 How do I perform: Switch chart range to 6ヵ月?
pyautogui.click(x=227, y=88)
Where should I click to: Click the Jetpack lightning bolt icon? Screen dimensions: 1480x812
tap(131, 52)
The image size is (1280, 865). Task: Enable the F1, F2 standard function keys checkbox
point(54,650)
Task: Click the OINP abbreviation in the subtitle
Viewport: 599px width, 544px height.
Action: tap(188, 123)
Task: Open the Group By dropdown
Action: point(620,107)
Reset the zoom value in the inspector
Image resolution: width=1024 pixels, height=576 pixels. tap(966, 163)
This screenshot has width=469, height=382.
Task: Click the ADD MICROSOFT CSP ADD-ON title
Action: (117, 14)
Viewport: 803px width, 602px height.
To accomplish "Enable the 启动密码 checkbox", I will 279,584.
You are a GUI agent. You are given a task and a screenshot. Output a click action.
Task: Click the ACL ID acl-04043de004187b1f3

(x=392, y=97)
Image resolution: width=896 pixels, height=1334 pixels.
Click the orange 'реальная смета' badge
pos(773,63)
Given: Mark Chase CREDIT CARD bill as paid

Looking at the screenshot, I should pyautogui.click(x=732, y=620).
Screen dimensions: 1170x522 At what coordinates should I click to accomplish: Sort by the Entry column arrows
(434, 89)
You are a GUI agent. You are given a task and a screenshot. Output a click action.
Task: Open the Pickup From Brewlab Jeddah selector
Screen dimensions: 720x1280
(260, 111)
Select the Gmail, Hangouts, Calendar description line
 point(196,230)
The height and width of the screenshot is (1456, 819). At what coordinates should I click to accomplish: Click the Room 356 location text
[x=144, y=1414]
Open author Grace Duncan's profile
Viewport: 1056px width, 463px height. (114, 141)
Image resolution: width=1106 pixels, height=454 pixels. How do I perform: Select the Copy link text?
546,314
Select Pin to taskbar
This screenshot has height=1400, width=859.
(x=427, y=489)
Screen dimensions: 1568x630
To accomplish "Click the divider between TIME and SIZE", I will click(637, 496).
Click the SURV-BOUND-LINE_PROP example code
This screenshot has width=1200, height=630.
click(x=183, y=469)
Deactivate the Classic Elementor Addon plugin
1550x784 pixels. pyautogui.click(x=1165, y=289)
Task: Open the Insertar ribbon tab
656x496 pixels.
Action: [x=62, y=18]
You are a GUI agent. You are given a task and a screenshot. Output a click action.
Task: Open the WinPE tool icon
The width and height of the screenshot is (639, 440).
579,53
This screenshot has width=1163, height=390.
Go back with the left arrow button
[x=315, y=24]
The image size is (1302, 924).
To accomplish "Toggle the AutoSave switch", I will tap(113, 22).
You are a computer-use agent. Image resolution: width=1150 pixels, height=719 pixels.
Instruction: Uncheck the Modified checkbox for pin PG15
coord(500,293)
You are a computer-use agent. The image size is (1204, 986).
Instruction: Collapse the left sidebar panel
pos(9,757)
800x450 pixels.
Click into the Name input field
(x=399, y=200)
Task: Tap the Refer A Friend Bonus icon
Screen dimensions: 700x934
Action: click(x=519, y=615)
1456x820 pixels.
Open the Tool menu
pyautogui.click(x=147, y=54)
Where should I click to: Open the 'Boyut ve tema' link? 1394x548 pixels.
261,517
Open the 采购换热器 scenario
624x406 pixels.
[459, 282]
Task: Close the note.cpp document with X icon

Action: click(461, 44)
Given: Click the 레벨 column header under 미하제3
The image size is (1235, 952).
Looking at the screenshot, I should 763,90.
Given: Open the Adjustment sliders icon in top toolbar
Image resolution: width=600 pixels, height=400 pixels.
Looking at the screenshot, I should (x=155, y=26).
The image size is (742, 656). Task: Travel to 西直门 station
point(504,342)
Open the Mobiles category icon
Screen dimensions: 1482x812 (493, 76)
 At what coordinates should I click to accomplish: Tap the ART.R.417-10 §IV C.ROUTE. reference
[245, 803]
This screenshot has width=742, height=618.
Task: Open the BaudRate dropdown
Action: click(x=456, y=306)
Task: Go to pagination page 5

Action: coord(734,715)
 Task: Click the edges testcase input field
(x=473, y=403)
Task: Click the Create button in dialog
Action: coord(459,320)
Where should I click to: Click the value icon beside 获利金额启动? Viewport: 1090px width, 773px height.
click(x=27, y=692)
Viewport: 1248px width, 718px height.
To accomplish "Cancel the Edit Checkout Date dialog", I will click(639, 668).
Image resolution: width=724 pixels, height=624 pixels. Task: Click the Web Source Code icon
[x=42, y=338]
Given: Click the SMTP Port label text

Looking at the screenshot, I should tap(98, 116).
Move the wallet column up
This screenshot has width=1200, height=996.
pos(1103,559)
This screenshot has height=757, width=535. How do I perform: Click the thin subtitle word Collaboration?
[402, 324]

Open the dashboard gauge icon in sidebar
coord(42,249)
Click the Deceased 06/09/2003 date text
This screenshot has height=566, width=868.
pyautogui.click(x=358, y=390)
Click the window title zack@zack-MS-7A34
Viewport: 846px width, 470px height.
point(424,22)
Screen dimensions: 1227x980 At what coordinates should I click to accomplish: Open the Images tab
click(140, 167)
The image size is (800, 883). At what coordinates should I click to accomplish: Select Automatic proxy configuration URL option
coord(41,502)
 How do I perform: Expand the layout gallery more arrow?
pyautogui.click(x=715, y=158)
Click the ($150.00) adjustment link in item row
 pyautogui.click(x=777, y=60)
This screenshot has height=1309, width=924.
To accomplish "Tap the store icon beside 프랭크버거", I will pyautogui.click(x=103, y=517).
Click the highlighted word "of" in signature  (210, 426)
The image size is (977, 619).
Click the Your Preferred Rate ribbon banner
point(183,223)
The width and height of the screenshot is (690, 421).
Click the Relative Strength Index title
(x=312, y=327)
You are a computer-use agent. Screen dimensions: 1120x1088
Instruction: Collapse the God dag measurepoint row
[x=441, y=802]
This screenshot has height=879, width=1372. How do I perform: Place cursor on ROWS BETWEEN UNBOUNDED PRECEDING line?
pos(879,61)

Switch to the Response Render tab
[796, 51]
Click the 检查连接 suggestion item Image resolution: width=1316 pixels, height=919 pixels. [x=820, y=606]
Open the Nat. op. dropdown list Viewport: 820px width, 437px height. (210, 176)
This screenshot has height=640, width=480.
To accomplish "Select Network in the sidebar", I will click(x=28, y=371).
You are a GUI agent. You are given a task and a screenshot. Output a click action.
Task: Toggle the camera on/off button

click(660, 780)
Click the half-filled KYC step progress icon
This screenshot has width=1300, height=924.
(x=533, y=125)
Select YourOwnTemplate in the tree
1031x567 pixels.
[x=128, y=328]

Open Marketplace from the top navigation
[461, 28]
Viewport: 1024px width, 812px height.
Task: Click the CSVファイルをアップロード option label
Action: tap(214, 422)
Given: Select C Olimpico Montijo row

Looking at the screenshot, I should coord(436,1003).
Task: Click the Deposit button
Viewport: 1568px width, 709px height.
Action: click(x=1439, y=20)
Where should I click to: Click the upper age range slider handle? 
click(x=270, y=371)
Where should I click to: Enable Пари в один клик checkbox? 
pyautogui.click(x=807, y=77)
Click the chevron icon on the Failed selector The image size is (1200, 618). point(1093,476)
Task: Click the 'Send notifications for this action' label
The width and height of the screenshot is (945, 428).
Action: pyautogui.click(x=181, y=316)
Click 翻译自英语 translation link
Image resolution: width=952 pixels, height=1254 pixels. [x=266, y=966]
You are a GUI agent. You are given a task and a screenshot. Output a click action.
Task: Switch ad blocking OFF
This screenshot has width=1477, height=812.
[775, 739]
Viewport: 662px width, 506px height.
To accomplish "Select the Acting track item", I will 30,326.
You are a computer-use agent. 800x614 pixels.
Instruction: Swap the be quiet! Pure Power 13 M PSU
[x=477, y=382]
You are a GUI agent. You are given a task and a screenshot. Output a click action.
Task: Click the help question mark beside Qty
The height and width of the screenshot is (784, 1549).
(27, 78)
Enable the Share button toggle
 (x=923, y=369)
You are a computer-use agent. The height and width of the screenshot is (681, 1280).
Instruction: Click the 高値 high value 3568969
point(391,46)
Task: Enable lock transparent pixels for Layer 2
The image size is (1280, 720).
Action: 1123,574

Task statement
Copy the lines above exactly, beginning at the line that has "Move the wallet column up" and stopping after the line that has "Click the window title zack@zack-MS-7A34", and omit the rest.

Output below
Move the wallet column up
This screenshot has width=1200, height=996.
pos(1103,559)
This screenshot has height=757, width=535. How do I perform: Click the thin subtitle word Collaboration?
[402, 324]

Open the dashboard gauge icon in sidebar
coord(42,249)
Click the Deceased 06/09/2003 date text
This screenshot has height=566, width=868.
pyautogui.click(x=358, y=390)
Click the window title zack@zack-MS-7A34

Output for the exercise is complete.